During his career, Maddox played in six postseasons, winning five full-season Division titles, two pennants and one World Series, all with the Phillies. His lifetime batting average was .285. Never a slugger, his peak year brought him just 14 home runs, and he hit 117 for his career. But he did hit 337 doubles and 62 triples, products of the speed that also allowed him to run down fly balls few outfielders could reach, and to steal 20 or more bases in nine straight seasons. For his career, he had 248 stolen bases, which in October 2022 ranks 242nd on the all-time list.

==Post-playing career==
After retiring, he founded World Wide Concessions, a leading national promotional products company specializing in unique branded gifts and packaging.
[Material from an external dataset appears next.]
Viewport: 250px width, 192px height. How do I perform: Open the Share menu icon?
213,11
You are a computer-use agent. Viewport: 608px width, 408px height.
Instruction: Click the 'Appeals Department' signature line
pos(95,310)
By 1995, Maddox was majority owner and CEO of A. Pomerantz & Company, a Philadelphia-based office furniture company. In 2003, Maddox began a four-year term on the board of Federal Reserve Bank of Philadelphia.

Maddox has also worked as a spring training instructor for the Phillies, and was a color analyst for Phillies games on Philadelphia's now-defunct cable-sports network PRISM from 1987 to 1995. His son, Garry Maddox, Jr., also played professional baseball, but did not reach the major leagues.

Maddox is a BBQ chef, and for a number of years has hosted the Garry Maddox Barbecue Challenge, a yearly fundraiser held outside of Citizens Bank Park before a home Phillies game, where local restaurants and amateur chefs compete in various categories. All proceeds benefit Compete 360, an academic enrichment program founded by Maddox to foster DT Philly, a design thinking (DT) practice in Philadelphia public schools that trains teachers to facilitate DT projects with their students.

In 2005, Maddox and other individuals became prominent investors in a Foxwoods slots casino proposed for Philadelphia, Pennsylvania. In September 2008, facing massive opposition at the originally proposed waterfront location, backers for the slots casino decided to try to seek a new location in the Center City area, next to Philadelphia's Chinatown community. On December 16, 2010, the Gaming Control Board voted to revoke the casino's license after the venture failed to secure funding.